NVIDIA released Nemotron 3 Nano Omni on April 28, an open multimodal model that processes video, audio, images, and text in a single system. It uses a 30B-parameter hybrid mixture-of-experts architecture with roughly 3B active parameters per token, a 256K context window, and adds Conv3D and event-based vision sampling for video. NVIDIA published weights on Hugging Face and made the model available through OpenRouter, build.nvidia.com, AWS SageMaker JumpStart, and 25+ partner platforms.

The technical claim is efficiency, not headline accuracy. NVIDIA reports roughly 9x higher throughput than other open omni models at equivalent interactivity, and the model tops six leaderboards covering document intelligence and video and audio understanding. The MoE design routes each token through only a small fraction of the network — that is what lets a 30B model run with the latency profile of a much smaller dense one, which matters when the workload is an agent making many sequential calls.
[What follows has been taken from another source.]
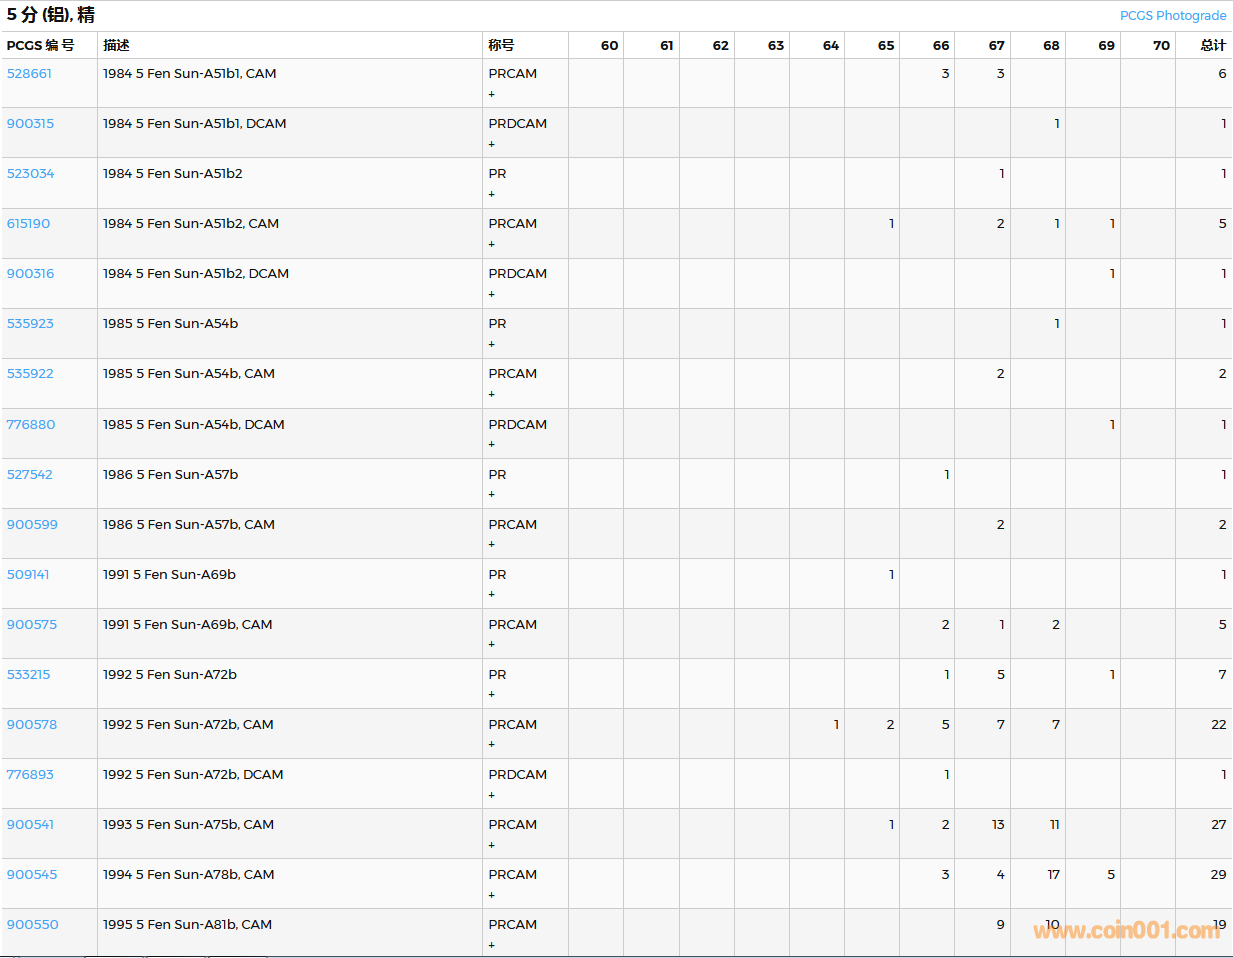Click grade 70 column header
This screenshot has width=1233, height=958.
(1160, 45)
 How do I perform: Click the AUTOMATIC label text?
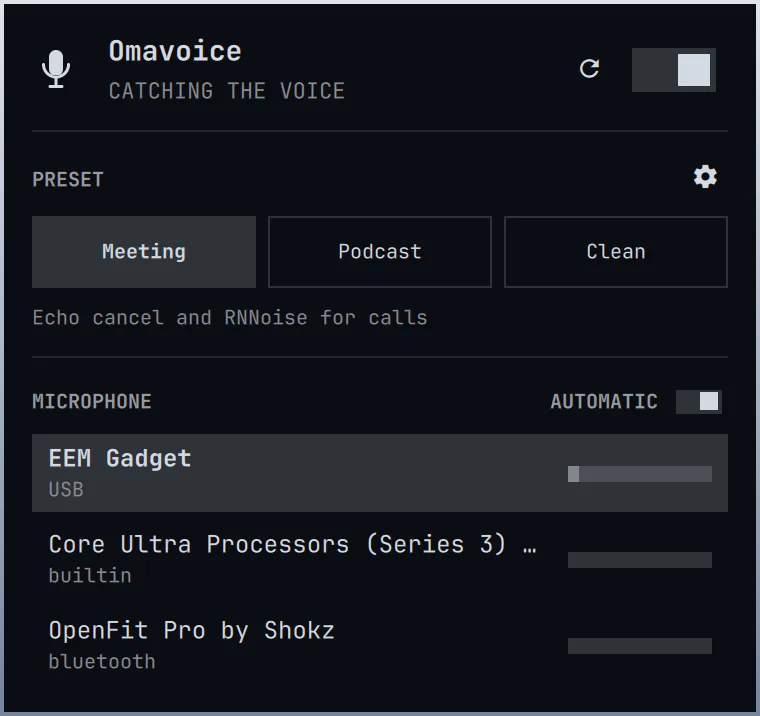coord(604,401)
Open multimodal weights at this capability tier are still uncommon. Most agent stacks today either glue a closed multimodal API to a workflow engine, or chain a text LLM to separate vision and speech models. A single open model that handles all three modalities with long context cuts orchestration cost and lets teams fine-tune the whole pipeline. Adopters listed at launch include Foxconn, Palantir, Eka Care, and Aible, with Dell, Oracle, Docusign, and Infosys evaluating.

Takeaway for learners: when you read a model release, separate the accuracy story from the efficiency story. Nemotron 3 Nano Omni is not claiming to be the smartest model — it is claiming to be the cheapest fast multimodal one. For agent workloads, that distinction is often what decides which model ships into production.